Márquez ist einer der ganz großen Erzähler der Nachkriegszeit. So zählen seine Werke, allen voran „Hundert Jahre Einsamkeit“ und „Liebe in Zeiten der Cholera“, inzwischen zu Klassikern der Weltliteratur. Umso größer die Freude für die Nachwelt, dass jetzt das letzte unveröffentlichte Buch aus seinem Nachlass erschienen ist.

Es ist die Geschichte einer Frau in der zweiten Lebenshälfte. Ihr Leben und ihre Ehe sind zur Routine geworden. Alles spielt sich gleich ab. So fährt sie jedes Jahr im August auf eine kleine Karibikinsel, um dort das Grab ihrer Mutter zu besuchen. Abends isst sie in ihrem Hotel eine Kleinigkeit, um dann am nächsten Morgen zurückzukehren. Doch an diesem Abend ist es anders. Sie wird von einem Fremden zu einem Drink eingeladen. Entgegen ihrer inneren Überzeugung nimmt sie nicht nur an, sondern mehr noch, sie nimmt ihn mit auf ihr Zimmer. Als sie am nächsten Tag nach Hause fährt, ist sie nicht mehr dieselbe Frau wie vorher.

Es geht um Liebe, Einsamkeit, Betrug, Konventionen und deren Überwindung. So entsteht das Psychogramm einer reifen Frau, die sich neu erfindet. Mehr noch, zum Schluss wartet der Autor außerdem mit einer Überraschung auf, die wie ein Knallbonbon die Geschichte ausklingen lässt.

Es gab viel Aufregung um das posthume Erscheinen dieses letzten Werkes. Der Autor hatte es mehrfach umgeschrieben und hatte seinen Söhnen eine Veröffentlichung nach seinem Tod verboten. Jetzt, zehn Jahre später, haben sie sich darüber hinweggesetzt mit durchaus nachvollziehbaren Argumenten. Wie man dazu steht, muss jeder für sich selbst entscheiden.

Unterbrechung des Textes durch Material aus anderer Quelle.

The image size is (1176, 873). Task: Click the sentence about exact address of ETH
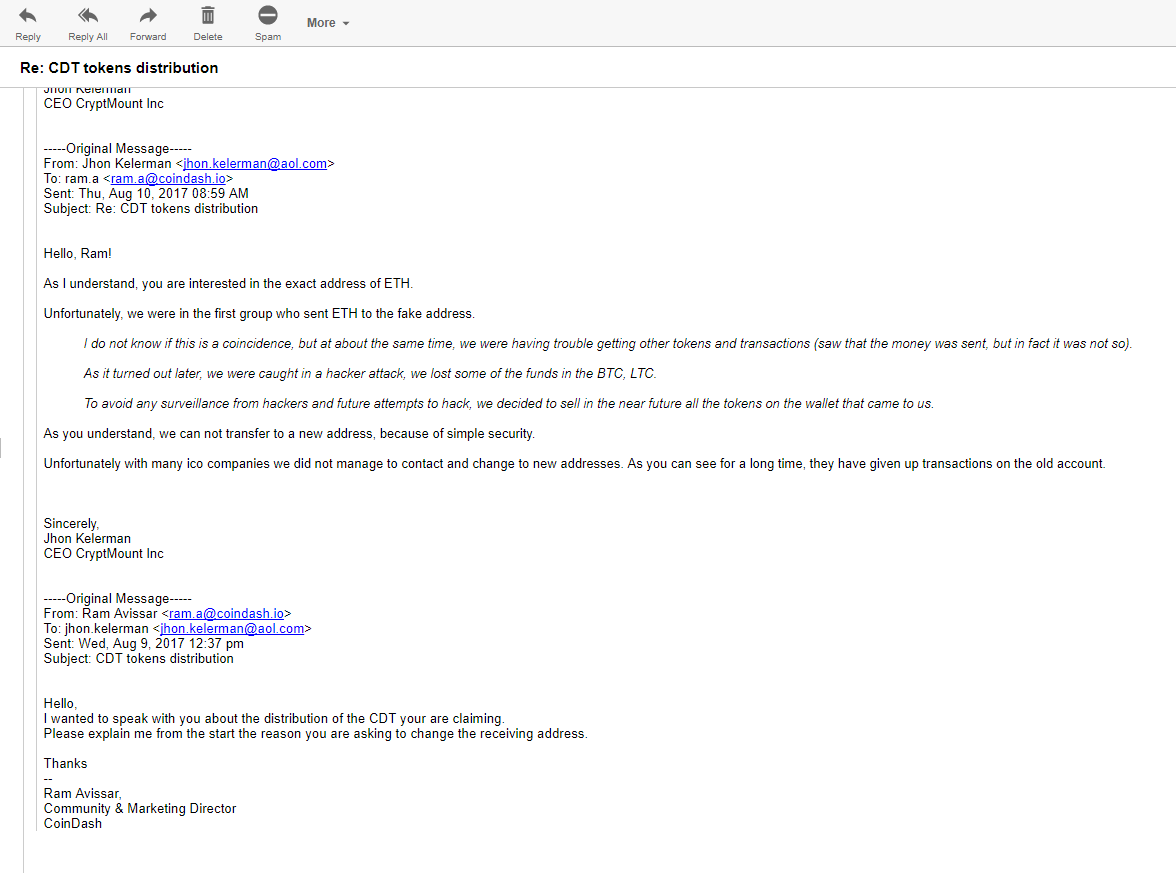click(228, 284)
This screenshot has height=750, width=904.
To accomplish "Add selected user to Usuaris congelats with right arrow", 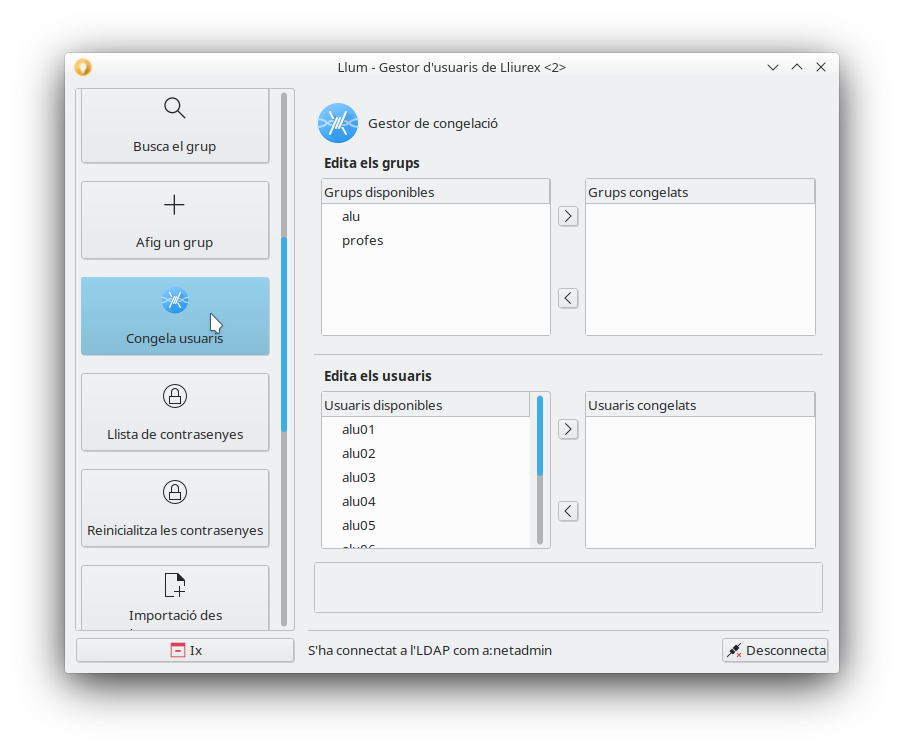I will [x=568, y=429].
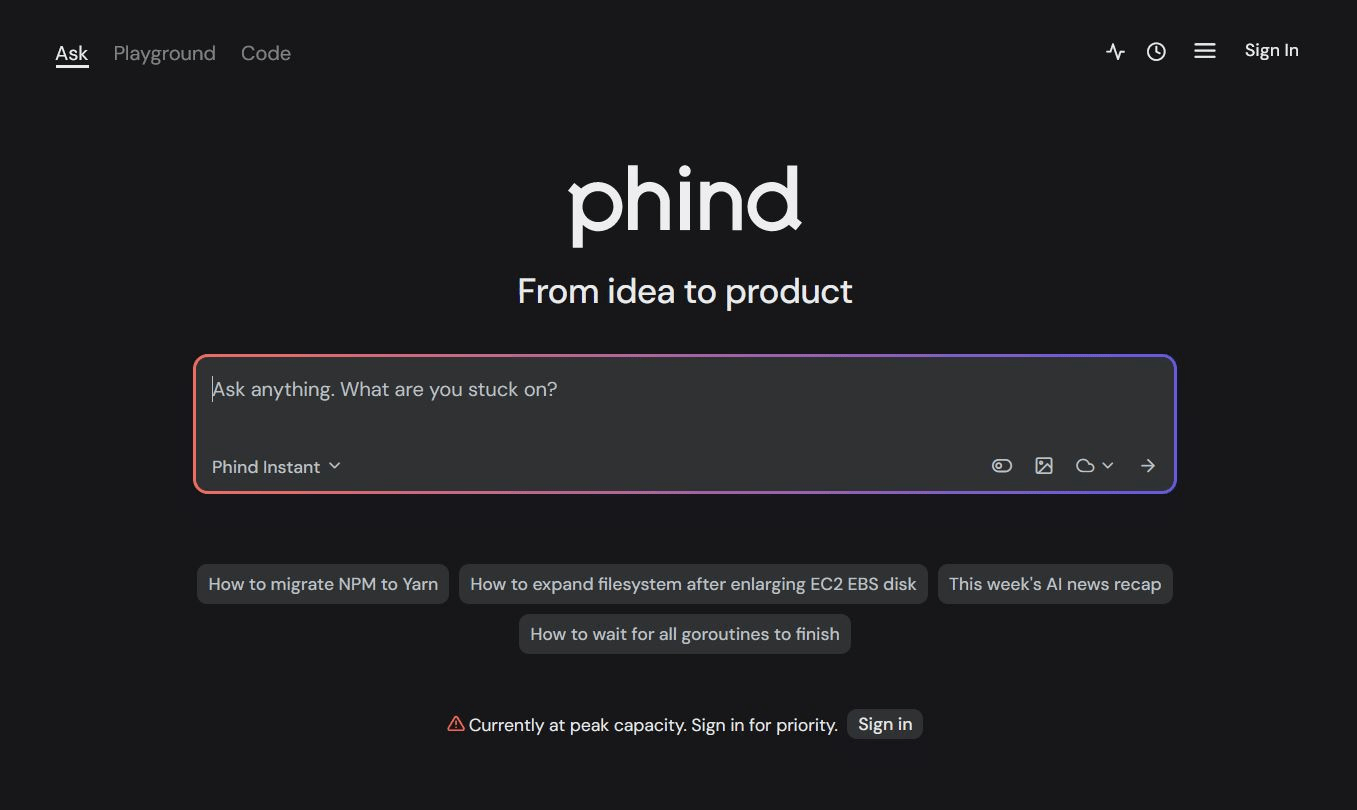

Dabei steckt in diesem kleinen Roman noch so viel Erzählkraft des Autors, obwohl er damals bereits krank war. Schon der Beginn ist ungeheuer atmosphärisch und die Sprache so typisch melodisch für „Gabo“, wie er in Kolumbien liebevoll genannt wird, dass es einfach eine Freude ist. Die herausragend gut geschriebene Geschichte ist dicht erzählt und besticht durch eine kunstvolle Figurenzeichnung und die farbenfrohe Sprache. Nicht zuletzt durch die kongeniale deutsche Übersetzung ist hier ein kleines literarisches Meisterwerk entstanden, dem man sich nicht, wenn auch mit Wehmut, entziehen kann.

(Sylvia Jongebloed)


Gabriel García Márquez: Wir sehen uns im August. Kiepenheuer & Witsch 2024, € 23,00.